Exercise. Look through the entries. Copy each line that has the word "section".
- - - - - - -
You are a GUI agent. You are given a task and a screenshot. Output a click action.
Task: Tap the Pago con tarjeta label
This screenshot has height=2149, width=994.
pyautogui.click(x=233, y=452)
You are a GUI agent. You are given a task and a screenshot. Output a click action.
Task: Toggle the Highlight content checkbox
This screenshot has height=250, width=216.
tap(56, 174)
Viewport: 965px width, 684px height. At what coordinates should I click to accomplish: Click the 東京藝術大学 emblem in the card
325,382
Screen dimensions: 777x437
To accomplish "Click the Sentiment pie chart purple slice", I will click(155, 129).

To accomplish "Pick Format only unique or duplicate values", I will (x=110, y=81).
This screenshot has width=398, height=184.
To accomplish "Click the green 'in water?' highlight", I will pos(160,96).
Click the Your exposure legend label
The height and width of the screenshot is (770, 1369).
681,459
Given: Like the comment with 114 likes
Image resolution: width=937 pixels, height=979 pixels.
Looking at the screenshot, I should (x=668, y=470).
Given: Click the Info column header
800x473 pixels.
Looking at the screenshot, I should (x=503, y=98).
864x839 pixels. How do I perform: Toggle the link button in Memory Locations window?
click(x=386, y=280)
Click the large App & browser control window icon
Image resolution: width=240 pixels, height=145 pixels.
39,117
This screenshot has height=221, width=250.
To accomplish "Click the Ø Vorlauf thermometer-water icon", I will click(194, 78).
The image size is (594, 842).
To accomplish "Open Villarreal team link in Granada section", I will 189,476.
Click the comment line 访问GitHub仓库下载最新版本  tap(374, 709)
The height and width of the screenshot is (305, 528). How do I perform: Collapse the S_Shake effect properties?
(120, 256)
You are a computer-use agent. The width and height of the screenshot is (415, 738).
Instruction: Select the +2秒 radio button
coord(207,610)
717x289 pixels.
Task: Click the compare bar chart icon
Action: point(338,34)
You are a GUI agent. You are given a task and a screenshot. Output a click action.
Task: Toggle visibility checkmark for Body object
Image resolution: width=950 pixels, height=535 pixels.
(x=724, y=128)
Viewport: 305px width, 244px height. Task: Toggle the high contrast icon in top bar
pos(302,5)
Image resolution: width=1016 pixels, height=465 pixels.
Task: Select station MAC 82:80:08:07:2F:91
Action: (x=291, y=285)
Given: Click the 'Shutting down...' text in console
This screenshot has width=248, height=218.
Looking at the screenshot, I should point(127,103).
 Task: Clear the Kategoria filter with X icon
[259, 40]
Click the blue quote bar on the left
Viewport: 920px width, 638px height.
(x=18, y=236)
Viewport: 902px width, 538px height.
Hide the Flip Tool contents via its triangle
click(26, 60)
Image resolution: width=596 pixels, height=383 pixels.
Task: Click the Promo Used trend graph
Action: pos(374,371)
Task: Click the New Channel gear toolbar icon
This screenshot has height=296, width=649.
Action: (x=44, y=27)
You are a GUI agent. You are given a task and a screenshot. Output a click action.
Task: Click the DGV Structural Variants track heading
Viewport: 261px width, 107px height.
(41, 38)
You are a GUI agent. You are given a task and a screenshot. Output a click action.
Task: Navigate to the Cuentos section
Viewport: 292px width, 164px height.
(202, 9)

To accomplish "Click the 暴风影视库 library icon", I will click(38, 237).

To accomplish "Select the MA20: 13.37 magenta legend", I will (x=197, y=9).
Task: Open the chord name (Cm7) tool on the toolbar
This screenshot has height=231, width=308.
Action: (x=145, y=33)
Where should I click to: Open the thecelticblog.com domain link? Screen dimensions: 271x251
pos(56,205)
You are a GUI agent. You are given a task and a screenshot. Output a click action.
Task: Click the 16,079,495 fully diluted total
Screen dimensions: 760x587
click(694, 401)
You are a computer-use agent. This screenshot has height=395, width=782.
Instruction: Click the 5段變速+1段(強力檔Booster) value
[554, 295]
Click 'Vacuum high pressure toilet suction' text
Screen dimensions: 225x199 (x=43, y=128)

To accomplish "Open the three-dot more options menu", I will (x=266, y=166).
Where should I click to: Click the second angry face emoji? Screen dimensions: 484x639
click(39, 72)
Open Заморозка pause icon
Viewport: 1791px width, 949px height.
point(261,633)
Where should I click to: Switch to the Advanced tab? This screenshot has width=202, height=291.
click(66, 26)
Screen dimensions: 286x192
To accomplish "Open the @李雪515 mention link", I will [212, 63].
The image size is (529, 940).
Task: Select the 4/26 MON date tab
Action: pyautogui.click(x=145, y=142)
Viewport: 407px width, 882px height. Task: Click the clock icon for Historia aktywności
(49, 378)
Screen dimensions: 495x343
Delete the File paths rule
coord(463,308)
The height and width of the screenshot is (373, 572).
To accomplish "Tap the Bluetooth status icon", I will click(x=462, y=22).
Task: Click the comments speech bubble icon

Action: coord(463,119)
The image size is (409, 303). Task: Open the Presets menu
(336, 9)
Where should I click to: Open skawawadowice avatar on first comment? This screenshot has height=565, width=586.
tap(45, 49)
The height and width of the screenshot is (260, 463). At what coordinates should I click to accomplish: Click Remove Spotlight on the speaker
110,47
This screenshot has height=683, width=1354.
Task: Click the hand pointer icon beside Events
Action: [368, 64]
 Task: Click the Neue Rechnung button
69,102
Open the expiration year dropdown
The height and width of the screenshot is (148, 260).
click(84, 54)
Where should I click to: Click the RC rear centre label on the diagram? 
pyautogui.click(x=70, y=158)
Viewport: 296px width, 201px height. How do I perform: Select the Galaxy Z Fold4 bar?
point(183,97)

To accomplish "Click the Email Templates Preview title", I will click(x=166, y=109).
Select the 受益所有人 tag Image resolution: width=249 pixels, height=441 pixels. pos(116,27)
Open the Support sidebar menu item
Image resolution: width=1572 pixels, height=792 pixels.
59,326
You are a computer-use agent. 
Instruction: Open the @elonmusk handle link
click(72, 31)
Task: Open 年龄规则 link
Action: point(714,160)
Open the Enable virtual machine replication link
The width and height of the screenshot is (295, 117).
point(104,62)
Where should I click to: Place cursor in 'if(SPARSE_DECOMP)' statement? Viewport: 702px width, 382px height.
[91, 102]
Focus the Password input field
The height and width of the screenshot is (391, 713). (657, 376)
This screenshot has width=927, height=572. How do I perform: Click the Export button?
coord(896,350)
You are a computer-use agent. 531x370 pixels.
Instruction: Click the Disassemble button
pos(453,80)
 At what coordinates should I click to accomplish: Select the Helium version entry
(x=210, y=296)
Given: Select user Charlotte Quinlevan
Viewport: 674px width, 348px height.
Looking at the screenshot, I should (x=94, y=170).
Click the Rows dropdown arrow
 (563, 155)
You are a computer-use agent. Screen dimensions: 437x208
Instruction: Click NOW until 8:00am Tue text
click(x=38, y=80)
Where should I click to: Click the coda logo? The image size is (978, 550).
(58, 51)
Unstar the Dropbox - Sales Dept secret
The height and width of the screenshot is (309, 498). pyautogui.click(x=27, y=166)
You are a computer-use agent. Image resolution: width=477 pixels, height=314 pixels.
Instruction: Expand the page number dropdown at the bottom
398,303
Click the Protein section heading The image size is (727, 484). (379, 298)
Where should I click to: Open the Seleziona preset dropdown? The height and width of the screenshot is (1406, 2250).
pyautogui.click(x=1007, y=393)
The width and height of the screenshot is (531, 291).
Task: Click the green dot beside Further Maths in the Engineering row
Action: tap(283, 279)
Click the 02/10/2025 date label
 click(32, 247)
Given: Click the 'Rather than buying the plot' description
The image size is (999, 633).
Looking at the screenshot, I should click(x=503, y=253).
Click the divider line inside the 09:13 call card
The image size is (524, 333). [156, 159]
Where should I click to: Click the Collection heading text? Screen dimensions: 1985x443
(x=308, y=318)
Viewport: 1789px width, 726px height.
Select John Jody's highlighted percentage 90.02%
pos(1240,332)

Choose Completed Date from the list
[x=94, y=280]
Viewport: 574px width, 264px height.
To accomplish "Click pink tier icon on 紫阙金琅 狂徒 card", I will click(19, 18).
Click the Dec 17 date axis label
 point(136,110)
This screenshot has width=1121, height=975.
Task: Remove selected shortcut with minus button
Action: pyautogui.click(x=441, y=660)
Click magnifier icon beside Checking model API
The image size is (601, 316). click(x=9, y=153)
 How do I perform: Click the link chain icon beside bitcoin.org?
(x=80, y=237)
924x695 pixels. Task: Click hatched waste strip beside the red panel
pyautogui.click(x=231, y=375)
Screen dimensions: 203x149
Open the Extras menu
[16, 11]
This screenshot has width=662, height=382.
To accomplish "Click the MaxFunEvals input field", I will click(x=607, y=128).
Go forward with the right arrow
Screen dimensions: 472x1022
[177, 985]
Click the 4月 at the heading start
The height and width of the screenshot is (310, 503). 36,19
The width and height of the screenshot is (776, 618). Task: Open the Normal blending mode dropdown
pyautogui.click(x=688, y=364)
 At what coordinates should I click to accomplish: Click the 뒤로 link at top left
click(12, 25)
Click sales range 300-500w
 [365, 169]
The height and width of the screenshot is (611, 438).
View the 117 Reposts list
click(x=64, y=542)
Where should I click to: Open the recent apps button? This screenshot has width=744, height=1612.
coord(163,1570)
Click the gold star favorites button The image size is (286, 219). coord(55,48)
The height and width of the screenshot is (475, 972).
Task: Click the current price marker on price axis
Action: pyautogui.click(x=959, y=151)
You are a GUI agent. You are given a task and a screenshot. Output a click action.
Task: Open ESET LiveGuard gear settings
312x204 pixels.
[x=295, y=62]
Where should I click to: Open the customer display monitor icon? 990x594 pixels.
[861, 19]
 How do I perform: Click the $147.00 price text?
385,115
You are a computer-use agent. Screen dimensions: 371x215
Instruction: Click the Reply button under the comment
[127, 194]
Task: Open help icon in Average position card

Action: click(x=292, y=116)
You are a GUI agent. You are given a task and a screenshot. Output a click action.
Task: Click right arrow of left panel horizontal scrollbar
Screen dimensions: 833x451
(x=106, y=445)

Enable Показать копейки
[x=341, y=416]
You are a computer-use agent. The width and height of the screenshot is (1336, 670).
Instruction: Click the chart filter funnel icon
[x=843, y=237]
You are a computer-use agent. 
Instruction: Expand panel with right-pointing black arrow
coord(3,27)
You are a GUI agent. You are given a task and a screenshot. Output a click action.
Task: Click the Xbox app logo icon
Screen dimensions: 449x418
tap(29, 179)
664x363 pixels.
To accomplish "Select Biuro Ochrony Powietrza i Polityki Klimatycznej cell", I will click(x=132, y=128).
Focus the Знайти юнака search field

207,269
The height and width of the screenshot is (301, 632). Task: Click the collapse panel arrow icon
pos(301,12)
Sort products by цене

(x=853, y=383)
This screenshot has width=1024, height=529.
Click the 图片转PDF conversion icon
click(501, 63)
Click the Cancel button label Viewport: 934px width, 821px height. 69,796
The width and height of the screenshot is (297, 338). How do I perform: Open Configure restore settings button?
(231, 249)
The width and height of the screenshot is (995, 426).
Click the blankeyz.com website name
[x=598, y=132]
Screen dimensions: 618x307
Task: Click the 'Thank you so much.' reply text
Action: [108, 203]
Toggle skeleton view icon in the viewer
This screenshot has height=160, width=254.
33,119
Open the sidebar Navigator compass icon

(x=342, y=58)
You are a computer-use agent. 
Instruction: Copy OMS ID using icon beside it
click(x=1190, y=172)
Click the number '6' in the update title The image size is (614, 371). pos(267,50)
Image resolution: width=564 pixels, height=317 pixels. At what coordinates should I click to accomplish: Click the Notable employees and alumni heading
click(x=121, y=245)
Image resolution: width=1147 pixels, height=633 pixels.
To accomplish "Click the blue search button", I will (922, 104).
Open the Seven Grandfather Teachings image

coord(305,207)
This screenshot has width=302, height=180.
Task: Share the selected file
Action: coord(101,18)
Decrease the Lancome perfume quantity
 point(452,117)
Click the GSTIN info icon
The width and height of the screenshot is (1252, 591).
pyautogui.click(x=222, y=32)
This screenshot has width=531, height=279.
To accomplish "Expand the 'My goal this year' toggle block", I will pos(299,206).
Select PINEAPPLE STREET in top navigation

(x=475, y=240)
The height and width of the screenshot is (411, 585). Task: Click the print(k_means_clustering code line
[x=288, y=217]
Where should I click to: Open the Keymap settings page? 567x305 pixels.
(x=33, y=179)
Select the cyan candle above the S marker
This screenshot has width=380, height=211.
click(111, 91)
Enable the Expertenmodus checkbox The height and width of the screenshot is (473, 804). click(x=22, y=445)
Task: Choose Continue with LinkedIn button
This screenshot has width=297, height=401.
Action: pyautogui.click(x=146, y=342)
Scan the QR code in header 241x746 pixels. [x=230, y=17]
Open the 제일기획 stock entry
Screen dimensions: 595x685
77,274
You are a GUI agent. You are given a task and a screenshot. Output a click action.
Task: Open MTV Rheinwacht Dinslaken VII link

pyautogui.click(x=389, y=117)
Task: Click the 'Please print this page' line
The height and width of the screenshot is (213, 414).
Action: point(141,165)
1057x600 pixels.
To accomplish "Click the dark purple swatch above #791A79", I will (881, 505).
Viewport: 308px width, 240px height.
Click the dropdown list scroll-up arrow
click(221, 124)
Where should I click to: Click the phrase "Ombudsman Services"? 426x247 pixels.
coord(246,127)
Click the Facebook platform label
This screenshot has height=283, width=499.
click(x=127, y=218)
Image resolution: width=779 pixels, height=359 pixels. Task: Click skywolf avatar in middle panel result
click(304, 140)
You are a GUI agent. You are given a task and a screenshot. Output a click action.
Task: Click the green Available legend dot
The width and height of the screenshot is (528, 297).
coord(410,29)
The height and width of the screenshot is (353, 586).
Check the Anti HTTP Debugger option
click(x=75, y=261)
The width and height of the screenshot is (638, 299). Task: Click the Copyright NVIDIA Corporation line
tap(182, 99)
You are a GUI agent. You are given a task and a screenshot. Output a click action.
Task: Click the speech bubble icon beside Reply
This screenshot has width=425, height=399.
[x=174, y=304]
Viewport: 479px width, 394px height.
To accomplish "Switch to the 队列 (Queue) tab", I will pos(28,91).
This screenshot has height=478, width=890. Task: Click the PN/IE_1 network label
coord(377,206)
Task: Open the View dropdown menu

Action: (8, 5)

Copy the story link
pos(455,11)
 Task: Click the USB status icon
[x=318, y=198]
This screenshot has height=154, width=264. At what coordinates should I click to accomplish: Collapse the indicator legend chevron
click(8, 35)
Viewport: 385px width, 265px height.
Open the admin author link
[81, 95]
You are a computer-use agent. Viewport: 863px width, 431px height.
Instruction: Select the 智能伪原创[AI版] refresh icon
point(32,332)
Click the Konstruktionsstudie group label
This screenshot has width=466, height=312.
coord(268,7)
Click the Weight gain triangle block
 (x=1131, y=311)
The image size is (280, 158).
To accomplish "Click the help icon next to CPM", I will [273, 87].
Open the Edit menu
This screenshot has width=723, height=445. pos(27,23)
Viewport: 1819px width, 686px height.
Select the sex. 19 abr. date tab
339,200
- - - - - - -
Answer area.
To accomplish "Open Villarreal team link in Granada section", I will 189,476.
Task: Navigate to the Cuentos section
Click the Protein section heading The image size is (727, 484). (379, 298)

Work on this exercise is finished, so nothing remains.